### Dataset records
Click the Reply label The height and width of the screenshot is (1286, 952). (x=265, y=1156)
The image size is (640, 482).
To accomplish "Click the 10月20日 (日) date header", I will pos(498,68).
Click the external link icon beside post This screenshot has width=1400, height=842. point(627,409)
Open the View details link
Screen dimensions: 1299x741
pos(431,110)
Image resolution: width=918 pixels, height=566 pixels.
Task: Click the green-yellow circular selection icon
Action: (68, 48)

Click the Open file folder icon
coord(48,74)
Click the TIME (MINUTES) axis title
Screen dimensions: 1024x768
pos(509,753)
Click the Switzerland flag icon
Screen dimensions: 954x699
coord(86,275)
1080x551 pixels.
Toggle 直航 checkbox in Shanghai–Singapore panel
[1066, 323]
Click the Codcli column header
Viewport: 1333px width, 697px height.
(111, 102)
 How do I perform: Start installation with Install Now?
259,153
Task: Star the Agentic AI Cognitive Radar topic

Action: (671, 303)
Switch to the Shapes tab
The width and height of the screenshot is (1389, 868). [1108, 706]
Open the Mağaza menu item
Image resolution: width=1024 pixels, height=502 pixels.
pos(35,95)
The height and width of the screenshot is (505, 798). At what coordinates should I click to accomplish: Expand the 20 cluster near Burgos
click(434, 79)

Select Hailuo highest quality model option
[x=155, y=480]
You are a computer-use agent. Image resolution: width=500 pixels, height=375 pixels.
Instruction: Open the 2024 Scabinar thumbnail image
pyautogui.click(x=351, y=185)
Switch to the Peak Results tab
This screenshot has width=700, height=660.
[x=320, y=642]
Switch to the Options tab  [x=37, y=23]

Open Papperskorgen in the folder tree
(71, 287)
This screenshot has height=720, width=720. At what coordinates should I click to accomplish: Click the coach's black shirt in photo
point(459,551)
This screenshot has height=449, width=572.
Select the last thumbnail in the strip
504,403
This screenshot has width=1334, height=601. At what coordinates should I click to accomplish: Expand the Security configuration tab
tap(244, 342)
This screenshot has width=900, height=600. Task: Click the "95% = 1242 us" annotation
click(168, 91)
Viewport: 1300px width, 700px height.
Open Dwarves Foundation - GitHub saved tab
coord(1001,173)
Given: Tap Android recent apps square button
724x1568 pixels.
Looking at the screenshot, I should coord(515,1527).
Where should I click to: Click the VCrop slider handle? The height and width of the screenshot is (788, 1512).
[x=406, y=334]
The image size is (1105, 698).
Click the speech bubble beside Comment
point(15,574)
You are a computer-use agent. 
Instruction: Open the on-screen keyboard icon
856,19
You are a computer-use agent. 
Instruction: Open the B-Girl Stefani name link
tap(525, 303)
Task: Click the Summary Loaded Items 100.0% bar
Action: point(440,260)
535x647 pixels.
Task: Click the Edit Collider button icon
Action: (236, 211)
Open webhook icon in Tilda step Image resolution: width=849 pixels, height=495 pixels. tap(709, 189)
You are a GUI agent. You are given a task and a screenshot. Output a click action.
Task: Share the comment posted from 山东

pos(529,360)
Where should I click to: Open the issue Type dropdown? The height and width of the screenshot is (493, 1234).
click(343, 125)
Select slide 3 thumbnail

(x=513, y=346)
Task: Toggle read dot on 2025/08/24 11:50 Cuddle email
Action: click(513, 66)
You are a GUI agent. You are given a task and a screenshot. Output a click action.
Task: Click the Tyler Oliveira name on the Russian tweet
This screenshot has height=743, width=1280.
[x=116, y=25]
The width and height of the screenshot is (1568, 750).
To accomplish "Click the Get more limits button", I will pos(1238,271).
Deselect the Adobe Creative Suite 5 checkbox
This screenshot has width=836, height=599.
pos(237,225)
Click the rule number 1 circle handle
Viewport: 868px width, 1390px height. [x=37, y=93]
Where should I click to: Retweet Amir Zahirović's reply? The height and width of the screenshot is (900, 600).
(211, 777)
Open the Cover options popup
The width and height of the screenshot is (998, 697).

### Exercise brief
Spot the lines above that mention "header" and copy them.

### Response area
To accomplish "Click the 10月20日 (日) date header", I will pos(498,68).
Click the Codcli column header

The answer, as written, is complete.